*Exercise instructions*
Please copy out the material word for word, starting with the line that contains "Locate an element on the screen." and continuing through the line that contains "at that location.", without the pictures.
START Recorded information
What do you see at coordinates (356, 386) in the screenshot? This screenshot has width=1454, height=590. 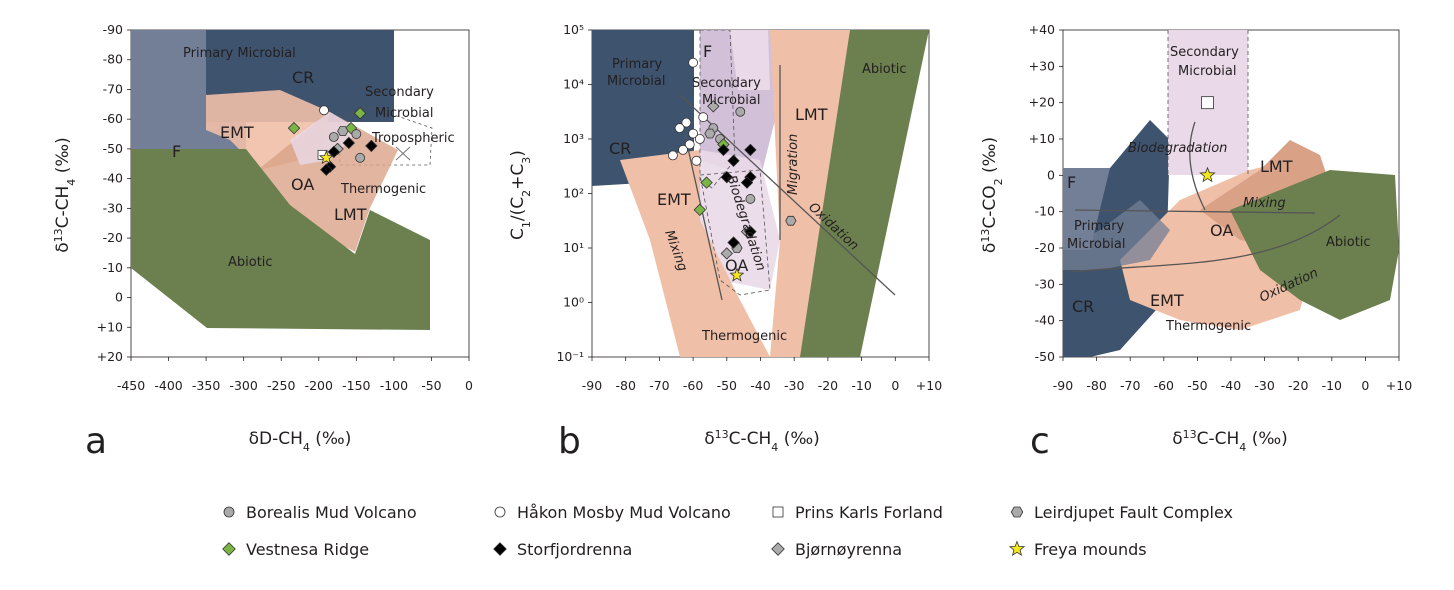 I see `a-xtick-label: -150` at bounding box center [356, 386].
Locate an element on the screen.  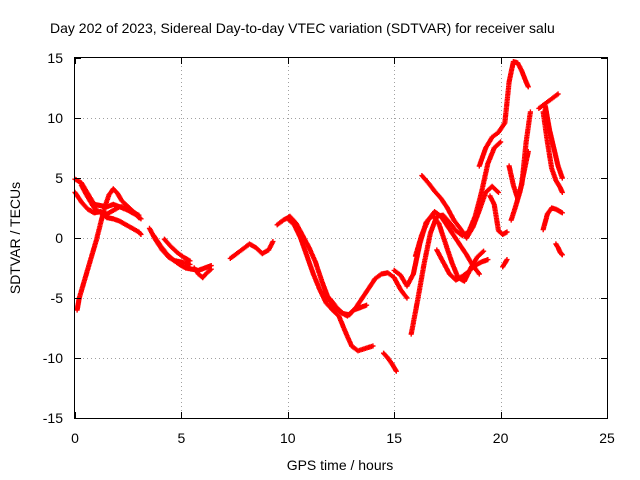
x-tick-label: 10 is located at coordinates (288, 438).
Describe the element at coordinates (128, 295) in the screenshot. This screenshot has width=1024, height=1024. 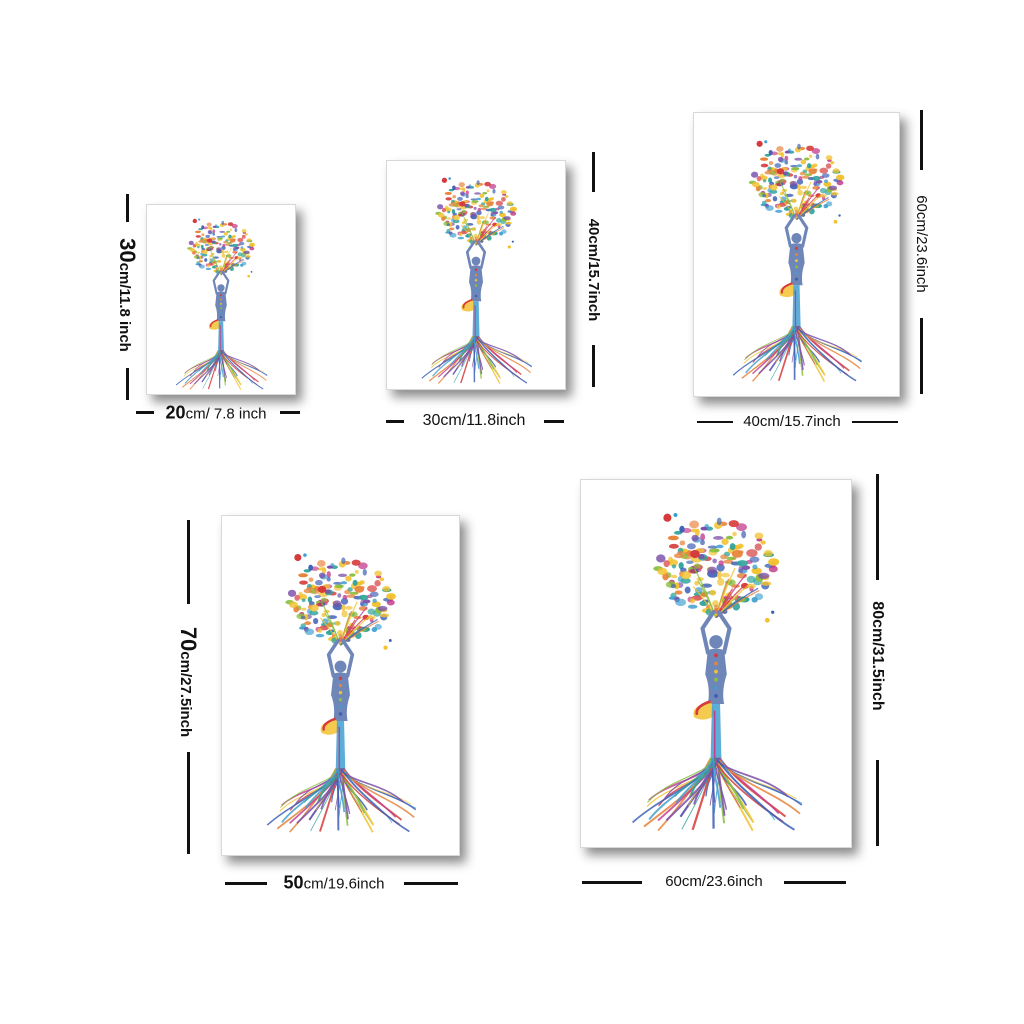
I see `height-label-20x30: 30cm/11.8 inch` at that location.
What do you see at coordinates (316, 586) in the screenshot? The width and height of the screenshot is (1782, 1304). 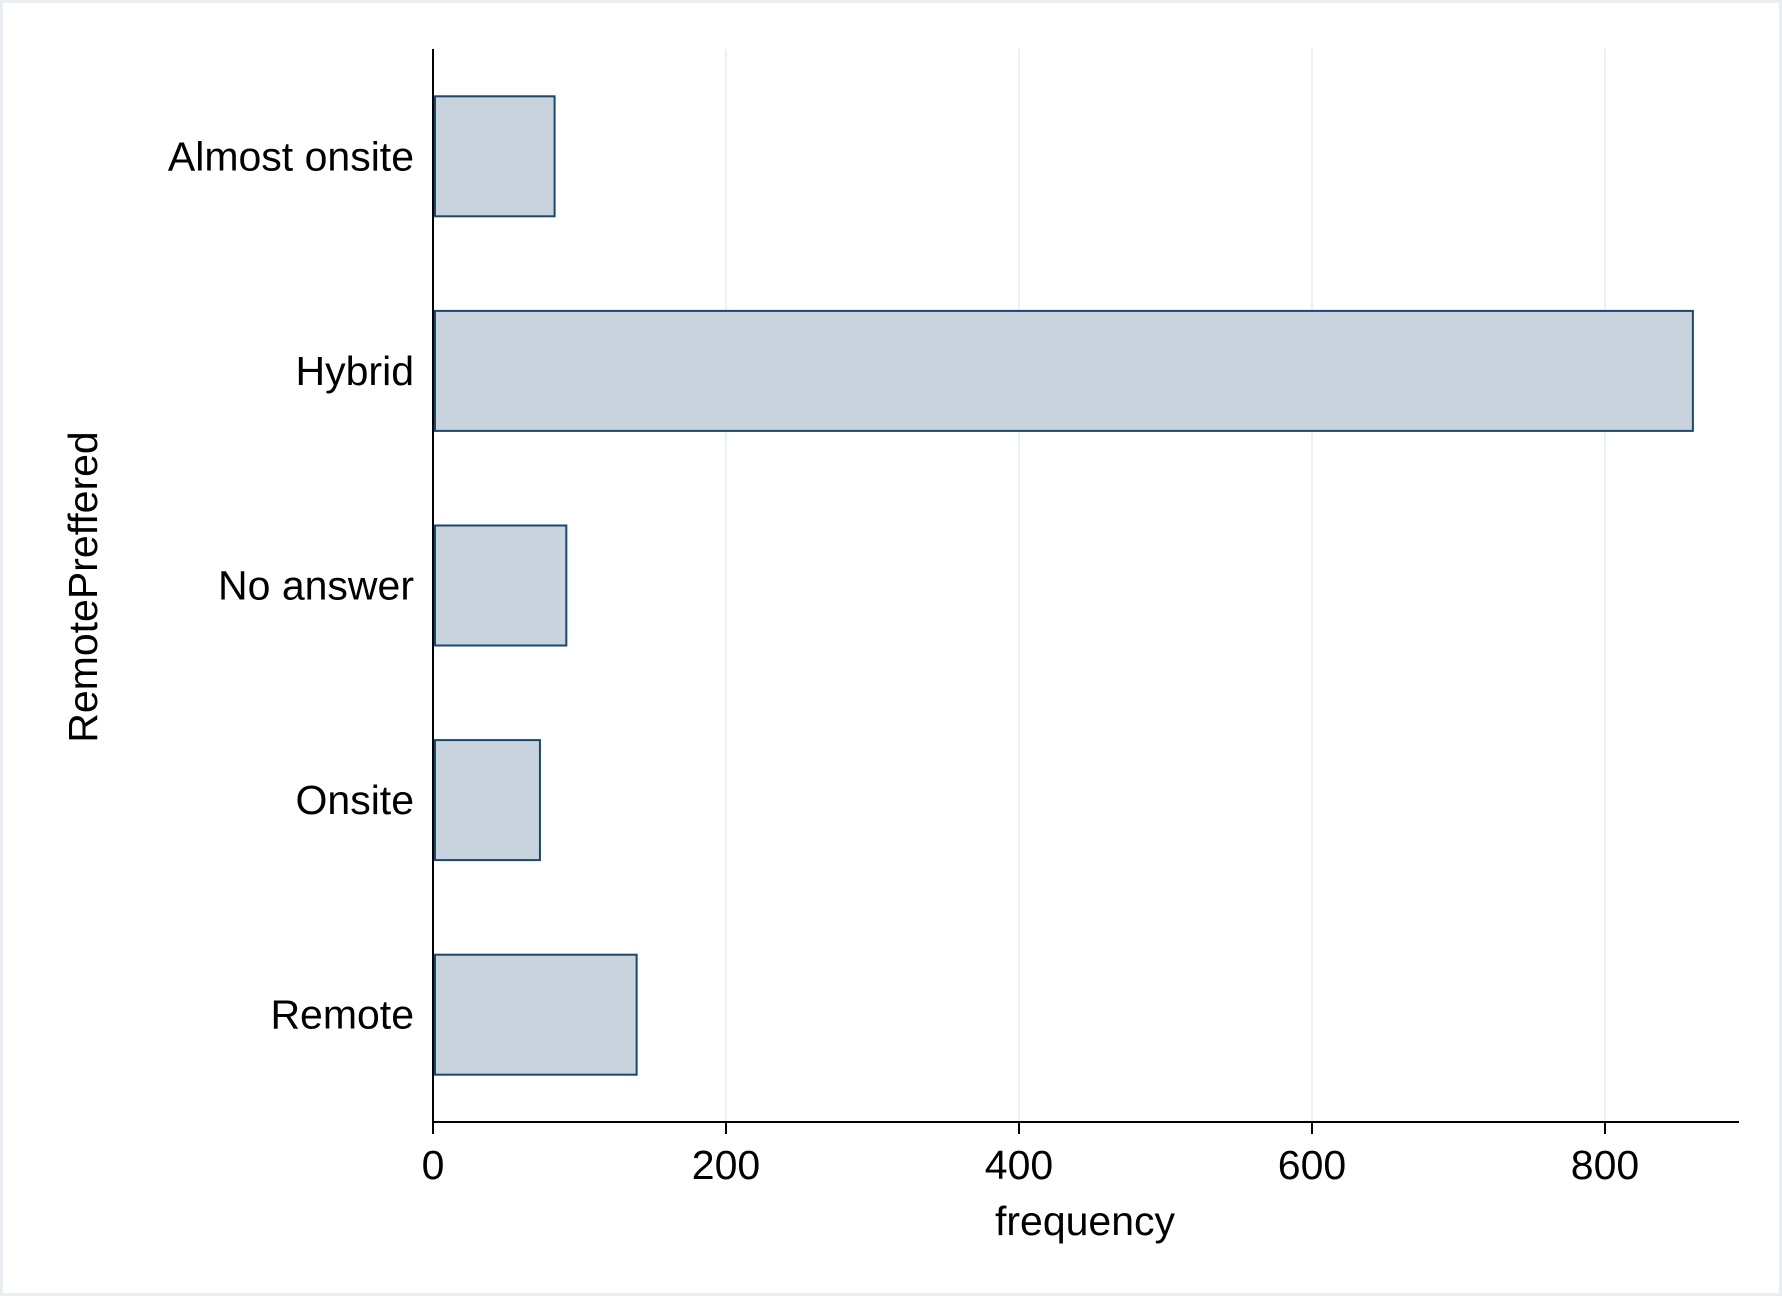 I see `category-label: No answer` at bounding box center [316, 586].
END Recorded information
*Result*
Locate an element on the screen.  
x-tick-label: 10 is located at coordinates (288, 438).
Describe the element at coordinates (128, 295) in the screenshot. This screenshot has width=1024, height=1024. 
I see `height-label-20x30: 30cm/11.8 inch` at that location.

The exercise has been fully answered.